→ **Problem requirements**
Whenever a line in the records below holds the string "will", copy it out.
--- Data for this exercise Enclosed Below ---
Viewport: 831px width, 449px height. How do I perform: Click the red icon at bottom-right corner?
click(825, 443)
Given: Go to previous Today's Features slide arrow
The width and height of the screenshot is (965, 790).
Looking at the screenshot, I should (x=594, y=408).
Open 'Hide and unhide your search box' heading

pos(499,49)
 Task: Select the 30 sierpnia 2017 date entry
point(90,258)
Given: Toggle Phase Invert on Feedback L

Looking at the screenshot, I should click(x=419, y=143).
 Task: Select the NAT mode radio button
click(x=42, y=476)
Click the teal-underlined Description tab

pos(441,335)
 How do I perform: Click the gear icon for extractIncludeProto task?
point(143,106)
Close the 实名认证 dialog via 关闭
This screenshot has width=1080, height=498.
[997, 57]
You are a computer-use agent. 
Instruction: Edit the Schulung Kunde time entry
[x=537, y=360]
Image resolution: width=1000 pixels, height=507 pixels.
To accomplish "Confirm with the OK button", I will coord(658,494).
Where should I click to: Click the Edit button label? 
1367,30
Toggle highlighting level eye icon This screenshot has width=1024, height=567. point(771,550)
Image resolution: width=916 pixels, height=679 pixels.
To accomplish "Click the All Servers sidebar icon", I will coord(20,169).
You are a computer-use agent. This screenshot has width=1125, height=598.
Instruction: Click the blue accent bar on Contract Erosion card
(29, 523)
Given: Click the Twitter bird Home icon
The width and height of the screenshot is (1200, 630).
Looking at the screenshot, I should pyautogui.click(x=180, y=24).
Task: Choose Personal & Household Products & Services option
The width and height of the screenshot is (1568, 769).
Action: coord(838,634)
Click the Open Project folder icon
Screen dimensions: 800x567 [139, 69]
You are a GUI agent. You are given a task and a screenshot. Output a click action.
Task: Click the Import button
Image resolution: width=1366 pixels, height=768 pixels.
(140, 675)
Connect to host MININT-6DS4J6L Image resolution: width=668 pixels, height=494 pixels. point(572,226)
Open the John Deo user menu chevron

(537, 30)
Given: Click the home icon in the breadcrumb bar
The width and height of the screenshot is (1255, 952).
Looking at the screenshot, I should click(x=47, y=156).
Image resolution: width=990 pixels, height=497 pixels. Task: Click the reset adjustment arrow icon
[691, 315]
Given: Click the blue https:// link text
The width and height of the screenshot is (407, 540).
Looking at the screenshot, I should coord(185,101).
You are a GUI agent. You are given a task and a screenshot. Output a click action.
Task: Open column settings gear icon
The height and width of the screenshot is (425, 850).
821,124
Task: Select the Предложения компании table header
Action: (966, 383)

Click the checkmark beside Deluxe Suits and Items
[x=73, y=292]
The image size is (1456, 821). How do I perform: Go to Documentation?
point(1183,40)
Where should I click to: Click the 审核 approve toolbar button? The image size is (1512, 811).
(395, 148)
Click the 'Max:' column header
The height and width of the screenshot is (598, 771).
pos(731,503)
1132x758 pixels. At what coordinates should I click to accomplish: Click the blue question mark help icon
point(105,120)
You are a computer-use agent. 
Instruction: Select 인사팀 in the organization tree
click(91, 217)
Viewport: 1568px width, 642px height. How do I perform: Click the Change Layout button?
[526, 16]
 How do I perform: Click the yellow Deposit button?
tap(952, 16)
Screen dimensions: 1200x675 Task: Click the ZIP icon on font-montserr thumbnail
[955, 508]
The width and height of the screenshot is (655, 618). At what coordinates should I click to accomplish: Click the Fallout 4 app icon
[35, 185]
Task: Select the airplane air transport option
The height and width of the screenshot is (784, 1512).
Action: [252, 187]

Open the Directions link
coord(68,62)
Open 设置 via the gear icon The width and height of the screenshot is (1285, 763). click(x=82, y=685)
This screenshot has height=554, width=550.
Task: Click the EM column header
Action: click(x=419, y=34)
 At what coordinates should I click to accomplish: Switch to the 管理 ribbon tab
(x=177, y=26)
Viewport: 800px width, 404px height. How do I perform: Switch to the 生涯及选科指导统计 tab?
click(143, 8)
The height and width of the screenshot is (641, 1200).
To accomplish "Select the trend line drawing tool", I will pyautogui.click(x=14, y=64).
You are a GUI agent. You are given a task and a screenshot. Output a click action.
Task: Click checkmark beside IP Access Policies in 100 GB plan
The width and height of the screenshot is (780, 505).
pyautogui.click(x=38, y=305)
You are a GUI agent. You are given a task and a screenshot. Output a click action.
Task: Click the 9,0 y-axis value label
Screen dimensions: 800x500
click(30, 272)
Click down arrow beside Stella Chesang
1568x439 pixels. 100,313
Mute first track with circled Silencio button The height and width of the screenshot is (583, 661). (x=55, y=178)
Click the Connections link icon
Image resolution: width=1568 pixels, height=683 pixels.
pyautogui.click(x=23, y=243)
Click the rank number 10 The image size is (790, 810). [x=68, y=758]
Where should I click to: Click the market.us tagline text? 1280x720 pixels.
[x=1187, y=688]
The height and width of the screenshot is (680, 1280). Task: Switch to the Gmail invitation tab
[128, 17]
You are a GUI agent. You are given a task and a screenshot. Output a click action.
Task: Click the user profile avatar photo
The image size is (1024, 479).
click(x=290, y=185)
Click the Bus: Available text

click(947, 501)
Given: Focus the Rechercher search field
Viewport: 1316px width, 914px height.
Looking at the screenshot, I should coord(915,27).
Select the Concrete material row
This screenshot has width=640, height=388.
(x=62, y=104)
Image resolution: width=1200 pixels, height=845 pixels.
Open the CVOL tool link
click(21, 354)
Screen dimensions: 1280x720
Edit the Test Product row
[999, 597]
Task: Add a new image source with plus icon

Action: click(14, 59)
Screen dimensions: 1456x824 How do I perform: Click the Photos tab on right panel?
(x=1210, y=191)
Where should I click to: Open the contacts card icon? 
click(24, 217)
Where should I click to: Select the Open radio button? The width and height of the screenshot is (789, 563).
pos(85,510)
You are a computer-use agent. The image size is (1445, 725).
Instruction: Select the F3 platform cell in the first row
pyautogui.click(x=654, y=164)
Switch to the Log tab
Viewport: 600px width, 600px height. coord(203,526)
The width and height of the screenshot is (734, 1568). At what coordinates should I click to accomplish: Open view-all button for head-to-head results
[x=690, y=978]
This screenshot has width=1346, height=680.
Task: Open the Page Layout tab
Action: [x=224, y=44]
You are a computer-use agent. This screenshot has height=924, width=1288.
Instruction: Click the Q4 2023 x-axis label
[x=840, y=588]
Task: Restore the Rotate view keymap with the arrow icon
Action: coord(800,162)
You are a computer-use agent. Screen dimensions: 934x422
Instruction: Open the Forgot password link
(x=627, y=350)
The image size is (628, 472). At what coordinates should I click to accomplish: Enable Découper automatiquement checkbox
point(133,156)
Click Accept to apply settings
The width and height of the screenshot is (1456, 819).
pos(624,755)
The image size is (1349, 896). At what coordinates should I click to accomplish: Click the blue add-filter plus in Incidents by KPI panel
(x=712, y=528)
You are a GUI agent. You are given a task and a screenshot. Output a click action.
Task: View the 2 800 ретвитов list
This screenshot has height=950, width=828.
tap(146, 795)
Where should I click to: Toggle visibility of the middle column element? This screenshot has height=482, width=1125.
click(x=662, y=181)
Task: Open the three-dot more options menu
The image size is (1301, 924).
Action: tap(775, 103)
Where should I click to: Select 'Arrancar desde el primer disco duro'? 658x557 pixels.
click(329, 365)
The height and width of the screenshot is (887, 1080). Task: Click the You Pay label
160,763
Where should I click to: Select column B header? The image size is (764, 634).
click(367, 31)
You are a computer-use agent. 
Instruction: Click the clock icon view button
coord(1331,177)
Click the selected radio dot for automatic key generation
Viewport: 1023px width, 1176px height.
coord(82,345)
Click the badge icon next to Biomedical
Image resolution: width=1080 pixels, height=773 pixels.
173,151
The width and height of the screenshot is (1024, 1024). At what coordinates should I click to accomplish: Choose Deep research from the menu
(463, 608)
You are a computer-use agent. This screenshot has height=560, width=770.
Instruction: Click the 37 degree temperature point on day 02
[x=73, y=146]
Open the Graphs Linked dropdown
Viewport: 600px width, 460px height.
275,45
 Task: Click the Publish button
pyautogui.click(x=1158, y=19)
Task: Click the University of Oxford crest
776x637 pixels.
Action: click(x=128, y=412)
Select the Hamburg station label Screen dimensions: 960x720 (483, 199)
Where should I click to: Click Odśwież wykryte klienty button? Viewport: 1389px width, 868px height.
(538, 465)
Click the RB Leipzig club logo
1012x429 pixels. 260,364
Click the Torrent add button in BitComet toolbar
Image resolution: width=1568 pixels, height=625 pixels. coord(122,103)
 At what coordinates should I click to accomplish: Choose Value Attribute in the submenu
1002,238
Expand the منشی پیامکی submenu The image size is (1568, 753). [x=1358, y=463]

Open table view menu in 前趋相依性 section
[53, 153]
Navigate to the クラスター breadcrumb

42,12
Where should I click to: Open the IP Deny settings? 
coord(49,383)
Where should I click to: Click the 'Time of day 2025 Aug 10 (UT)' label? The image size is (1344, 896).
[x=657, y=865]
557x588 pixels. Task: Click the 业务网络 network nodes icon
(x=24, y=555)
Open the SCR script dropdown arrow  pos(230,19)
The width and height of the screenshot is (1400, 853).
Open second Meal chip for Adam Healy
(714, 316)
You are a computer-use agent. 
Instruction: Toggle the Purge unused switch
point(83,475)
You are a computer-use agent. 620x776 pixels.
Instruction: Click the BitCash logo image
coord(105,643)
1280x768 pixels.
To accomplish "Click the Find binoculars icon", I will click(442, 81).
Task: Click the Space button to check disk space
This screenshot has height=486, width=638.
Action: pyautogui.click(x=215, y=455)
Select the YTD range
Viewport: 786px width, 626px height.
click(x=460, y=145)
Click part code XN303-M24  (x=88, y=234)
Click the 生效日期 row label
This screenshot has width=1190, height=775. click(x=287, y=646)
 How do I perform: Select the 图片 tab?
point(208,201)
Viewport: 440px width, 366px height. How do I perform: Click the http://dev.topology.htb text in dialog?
--- End of Enclosed Data for this exercise ---
→ **Completed task**
To accomplish "Confirm with the OK button", I will coord(658,494).
To accomplish "Click the All Servers sidebar icon", I will coord(20,169).
To accomplish "Select the trend line drawing tool", I will pyautogui.click(x=14, y=64).
To accomplish "Click the Find binoculars icon", I will click(442, 81).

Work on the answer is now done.